DATA FOR PROCESSING:
=== Section Start ===

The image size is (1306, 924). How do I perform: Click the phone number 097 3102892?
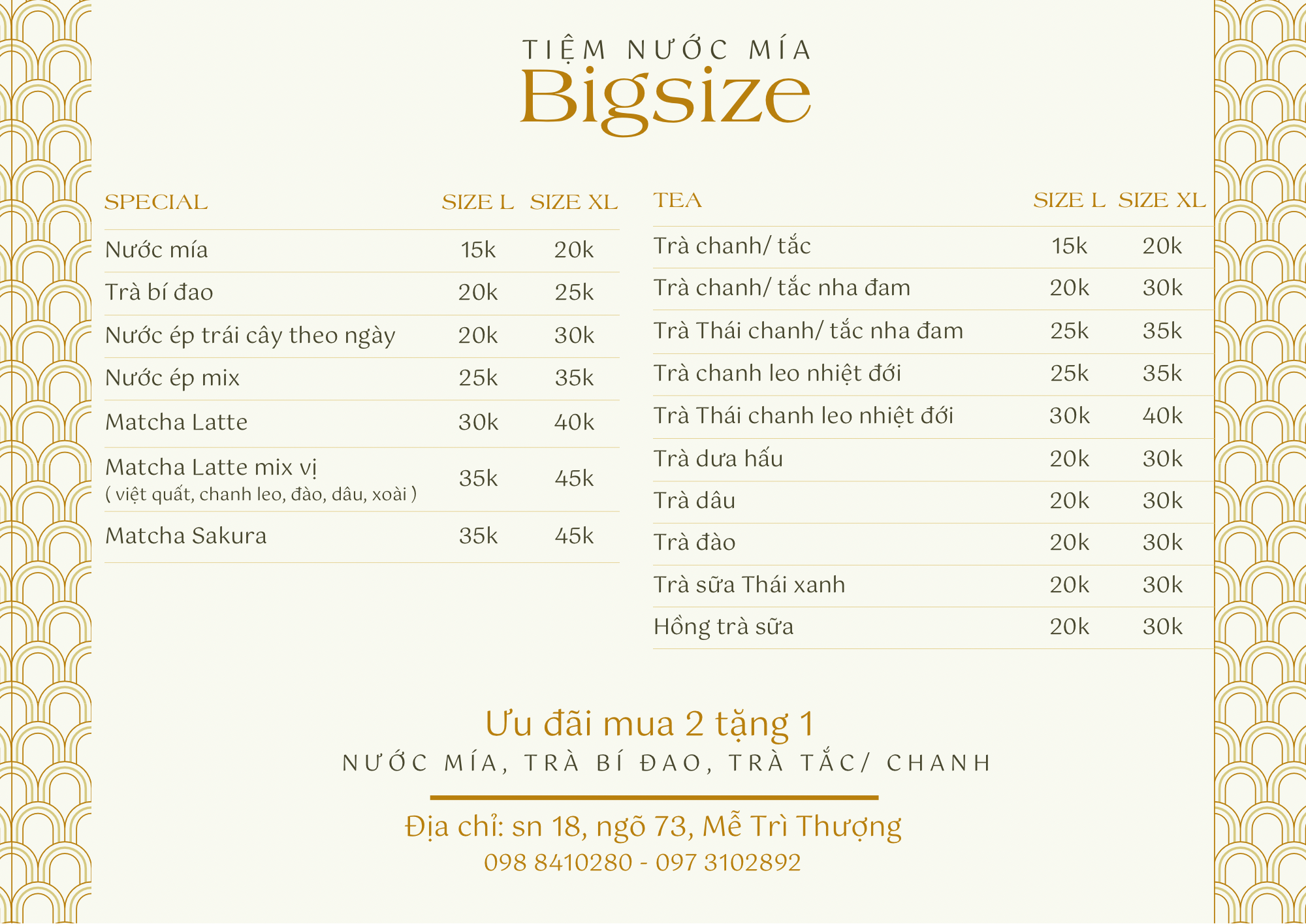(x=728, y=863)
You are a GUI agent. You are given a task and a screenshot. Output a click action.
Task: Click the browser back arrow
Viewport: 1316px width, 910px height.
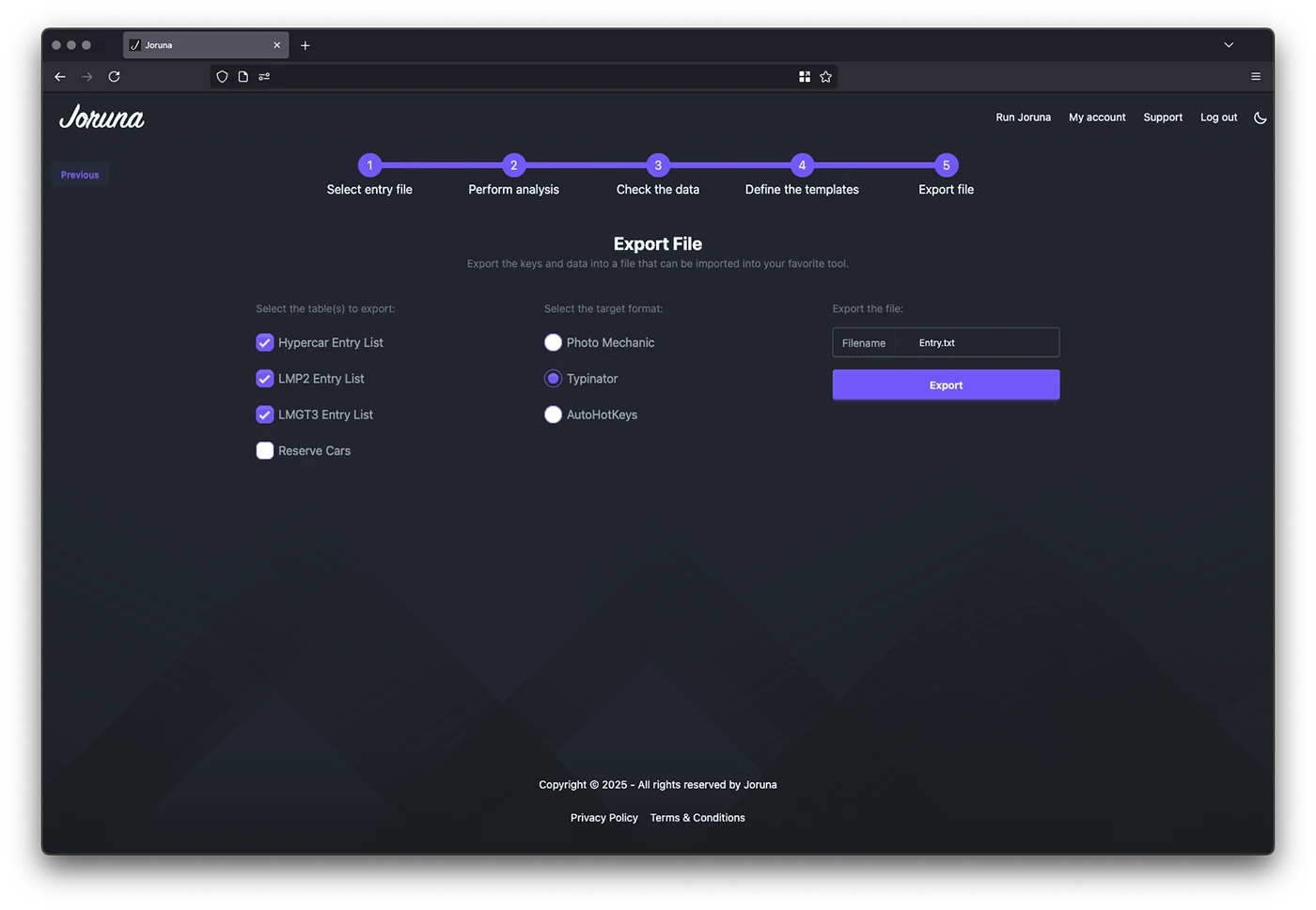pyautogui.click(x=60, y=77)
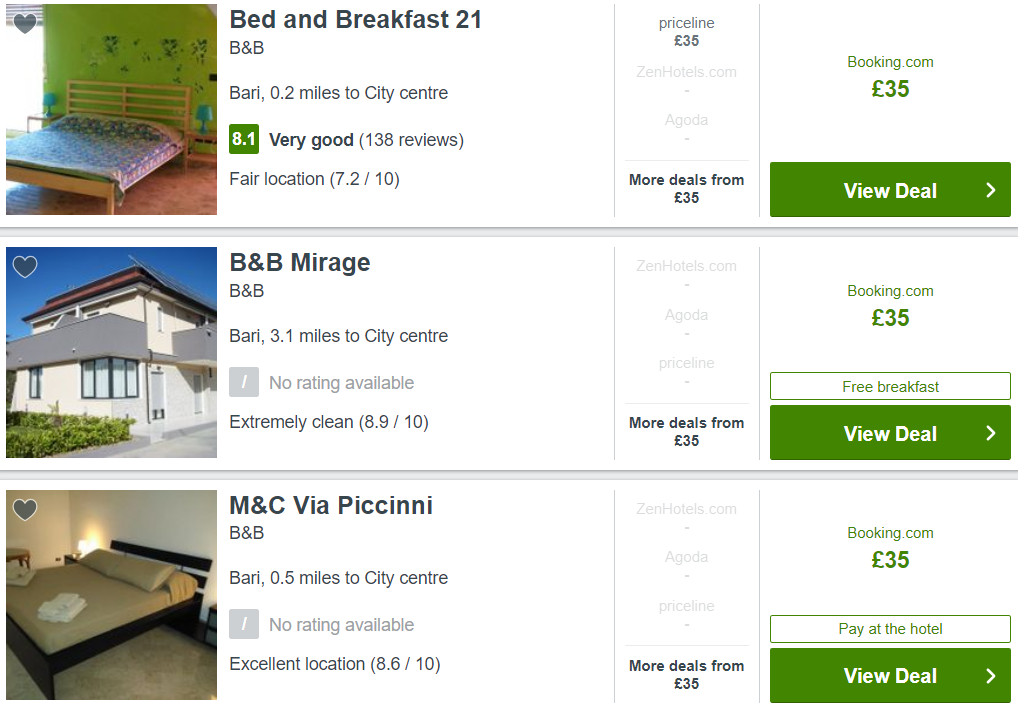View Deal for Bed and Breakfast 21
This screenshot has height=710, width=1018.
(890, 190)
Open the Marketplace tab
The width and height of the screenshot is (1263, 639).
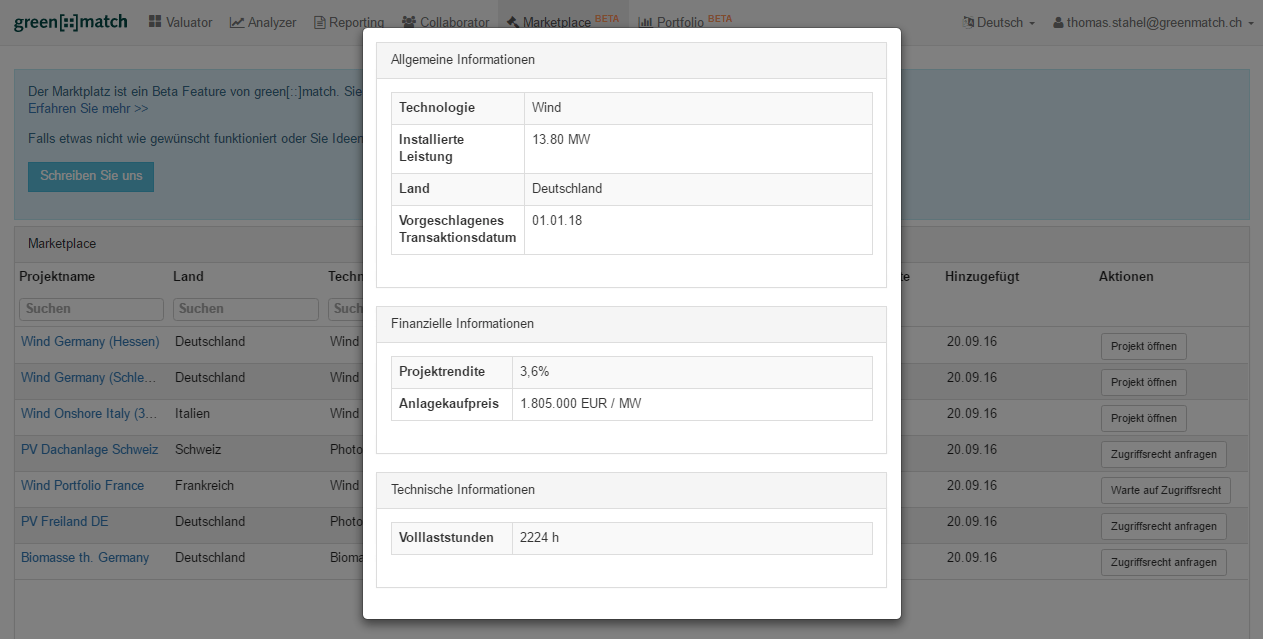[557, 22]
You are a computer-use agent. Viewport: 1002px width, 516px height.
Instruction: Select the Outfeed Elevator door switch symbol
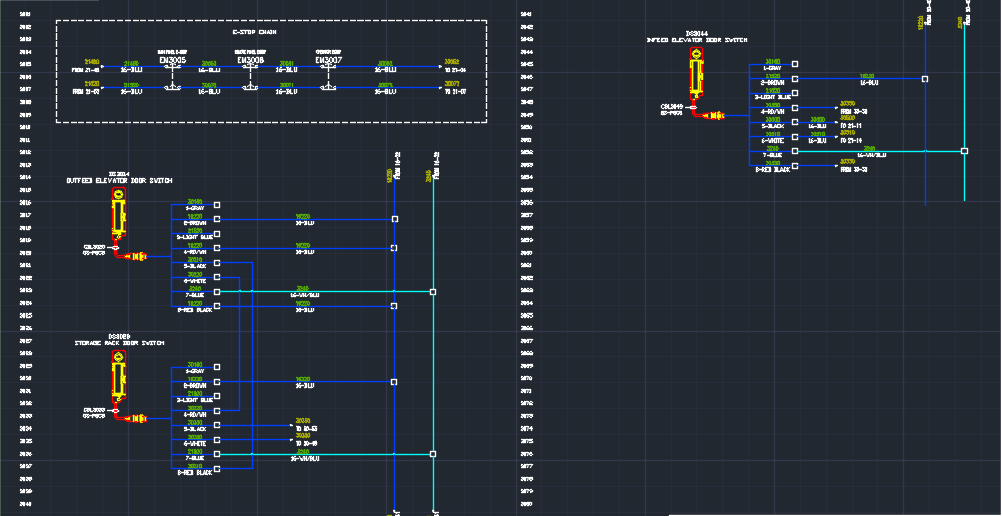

=== Section End ===
=== Section Start ===

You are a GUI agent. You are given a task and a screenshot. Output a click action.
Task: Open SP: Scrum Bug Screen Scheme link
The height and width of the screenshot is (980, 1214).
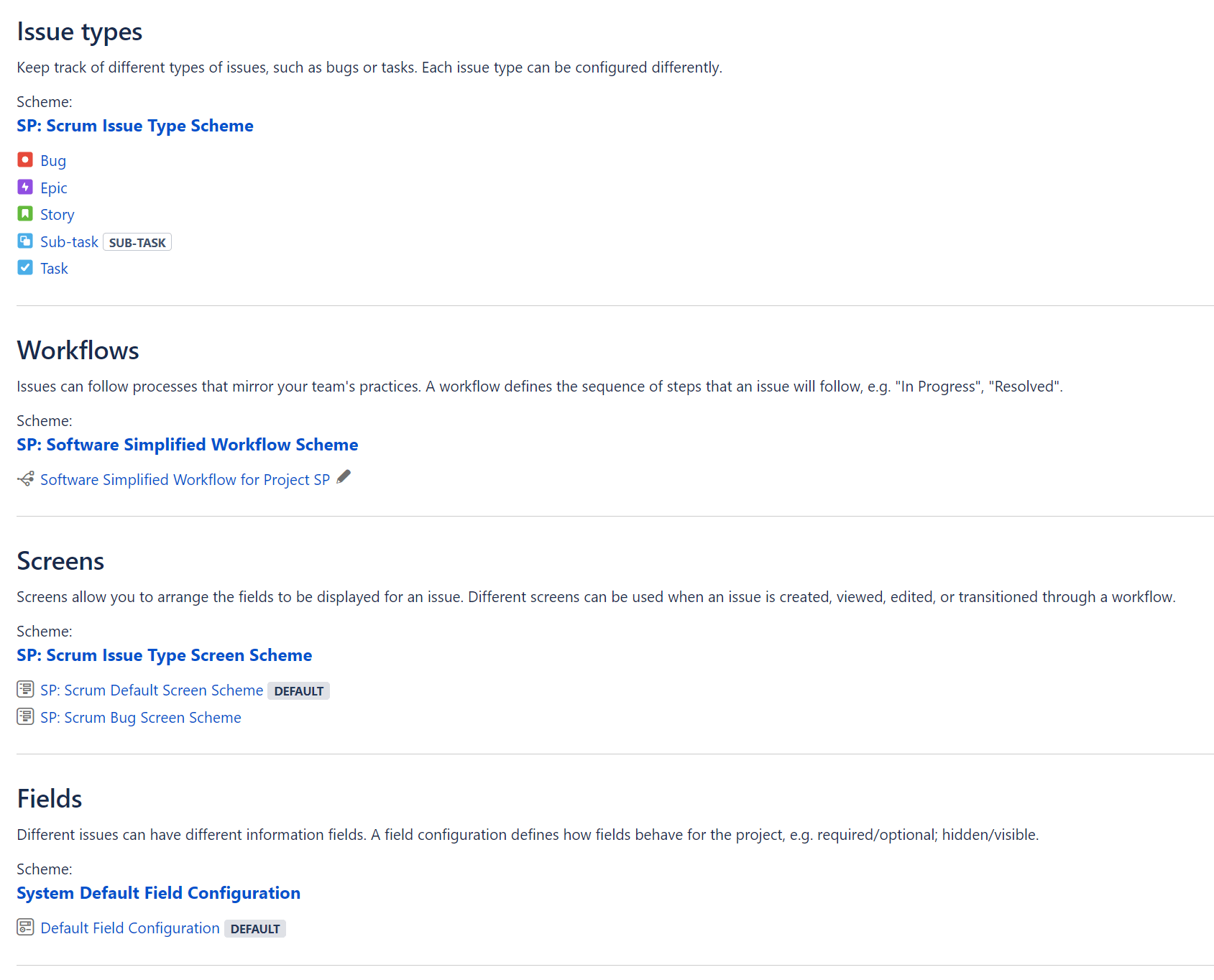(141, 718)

=== Section End ===
=== Section Start ===

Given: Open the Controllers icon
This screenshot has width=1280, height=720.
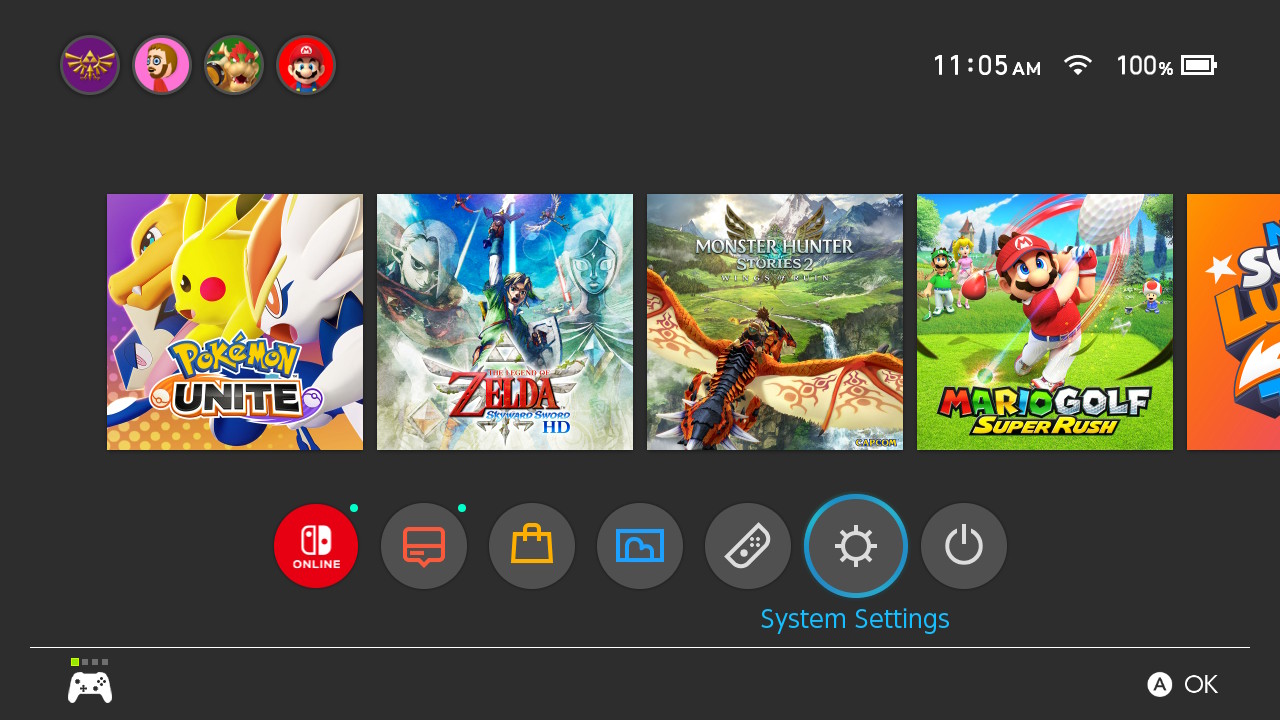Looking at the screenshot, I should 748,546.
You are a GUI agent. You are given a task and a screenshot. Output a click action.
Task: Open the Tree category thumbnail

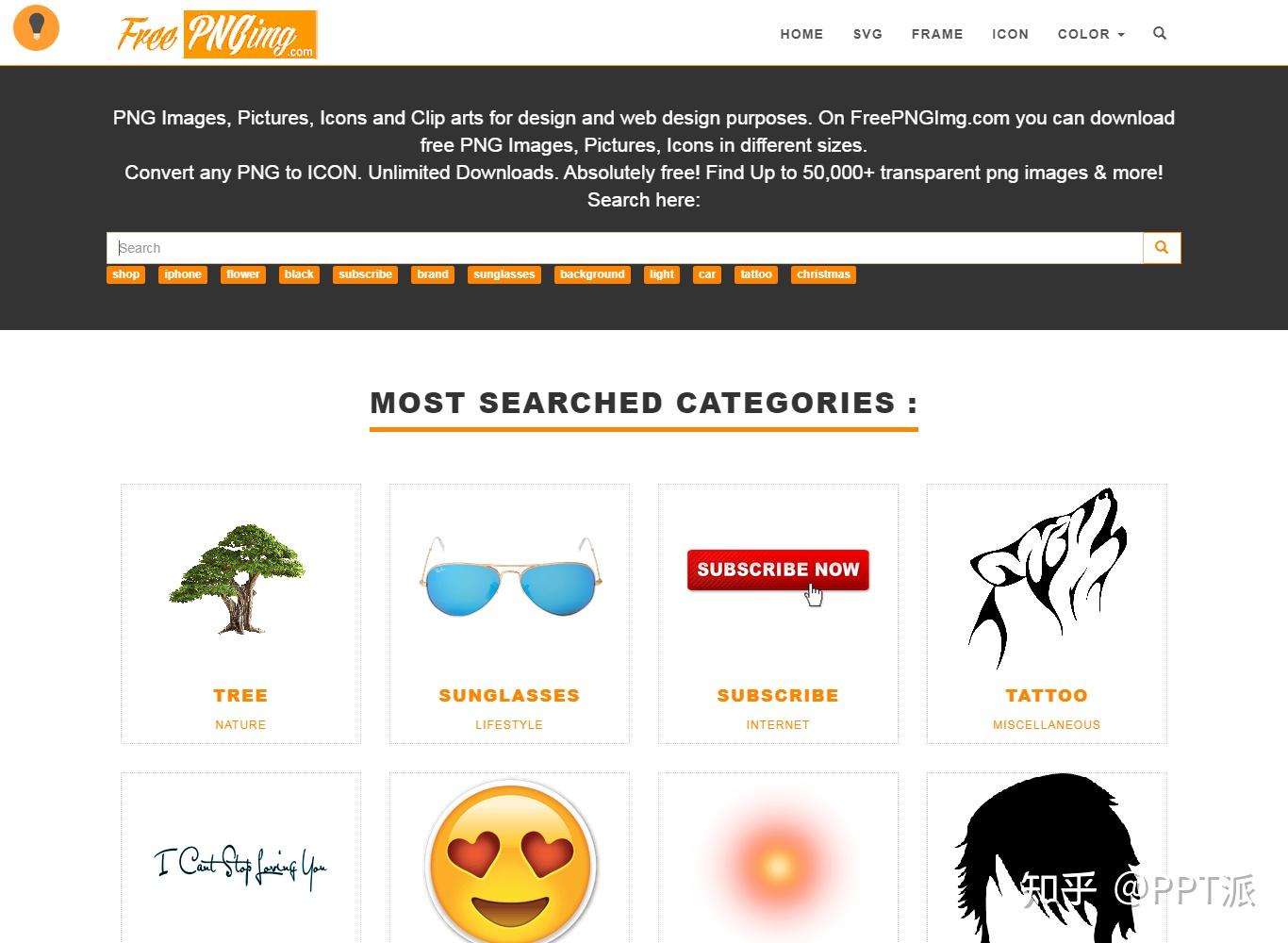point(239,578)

=== Section End ===

WHAT THE TASK REQUIRES:
Both the line above containing "Viewport: 1316px width, 910px height." and the line containing "Instruction: Select the" belong in the copy, along with every line between them; print these exactly and omit the pictures.

EXERCISE RESPONSE:
Viewport: 1316px width, 910px height.
pyautogui.click(x=60, y=77)
View Deal for Bed and Breakfast 21
This screenshot has height=710, width=1018.
(890, 190)
Open the Marketplace tab
The width and height of the screenshot is (1263, 639).
[557, 22]
You are a computer-use agent. Viewport: 1002px width, 516px height.
Instruction: Select the Outfeed Elevator door switch symbol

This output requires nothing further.